— START DOCUMENT EXTRACT —

Sport

CRICKET WORLD CUP

India dominates the world of cricket both on and off the pitch

India dominates the world of cricket both on and off the pitch
India's Virat Kohli in action during the Men's Cricket World Cup match between India and Pakistan at Narendra Modi Stadium in Ahmedabad, India on 14 October 2023. (Photo: EPA-EFE/DIVYAKANT SOLANKI)

When Cricket World Cup host India was accused of pulling off a pitch switch this week, its only response was a resigned shrug. It summed up the state of cricket, and who rules the game at administrative and financial levels.

Accusations swirled this week that the Board of Control for Cricket in India (BCCI) switched pitches at Wankhede Stadium in Mumbai just a day before the Cricket World Cup semifinal between the home nation and New Zealand.

Reports suggested that the BCCI opted for a used pitch to aid India’s spinners, instead of a new pitch designated for the match. The tournament falls under the management of the International Cricket Council (ICC) even though it is being hosted in India.

The UK’s Daily Mail published extracts from an email, written by the ICC’s independent pitch consultant Andy Atkinson, questioning the motive for the change.

“As a result of these actions, one must speculate if this will be the first-ever ICC CWC final to have a pitch which has been specifically chosen and prepared to their stipulation at the request of the team management and/or the hierarchy of the home nation board,” Atkinson wrote in the email.

“Or will it be selected or prepared without favouritism for either of the sides competing in the match in the usual manner, and unquestionably because it is the usual pitch for the occasion?”

The ICC confirmed the pitch had been changed, but said it was not unusual to make late changes during a long tournament.

Both sides scored in excess of 300 on what looked to be a good pitch, with India prevailing by 70 runs to qualify for Sunday’s final, while winning their 10th straight match at the tournament.

Whether the BCCI did bully the ICC into changing the pitch is now a moot point, but it does underline where cricket’s power lies.

When Daily Maverick approached several insiders about the pitch swap, the replies all came back in the same resigned tone. “What’s the ICC going to do about it, if they did? Ban the BCCI?”

Indian players celebrate during the ICC Men’s Cricket World Cup 2023 semifinal between India and New Zealand at Wankhede Stadium on 15 November 2023 in Mumbai, India. (Photo: Isuru Sameera/Gallo Images)

State of cricket summed up

It summed up the state of cricket. India, via the BCCI, completely rules the game at administrative and financial levels.

The success of the Indian Premier League (IPL), massive audiences in the country and financial power means India dictates terms.

— END DOCUMENT EXTRACT —

» SHORT PROBLEM A
Answer these questions using the cricket article.
(i) Who wrote the email that questioned the motive for the pitch change?
(ii) By how many runs did India win the semifinal against New Zealand?
(iii) At which stadium were the pitches reportedly switched?
» SHORT PROBLEM B
Copy the passage of the cricket article word for word, starting with "When Daily Maverick" and going on through "India dictates terms.".

— START DATA —

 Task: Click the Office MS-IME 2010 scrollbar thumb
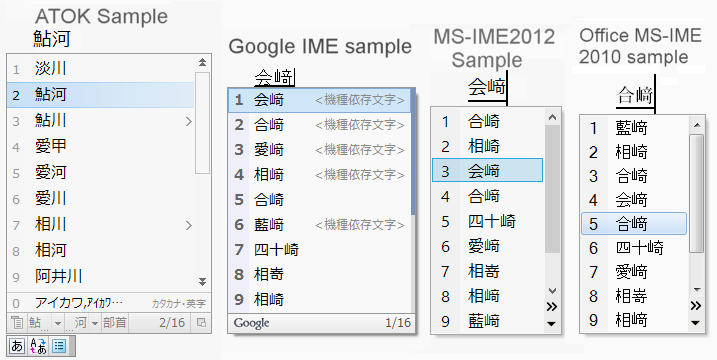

— END DATA —

» FULL OUTPUT A
(i) Andy Atkinson, the ICC's independent pitch consultant
(ii) 70 runs
(iii) Wankhede Stadium in Mumbai

» FULL OUTPUT B
When Daily Maverick approached several insiders about the pitch swap, the replies all came back in the same resigned tone. “What’s the ICC going to do about it, if they did? Ban the BCCI?”

Indian players celebrate during the ICC Men’s Cricket World Cup 2023 semifinal between India and New Zealand at Wankhede Stadium on 15 November 2023 in Mumbai, India. (Photo: Isuru Sameera/Gallo Images)

State of cricket summed up

It summed up the state of cricket. India, via the BCCI, completely rules the game at administrative and financial levels.

The success of the Indian Premier League (IPL), massive audiences in the country and financial power means India dictates terms.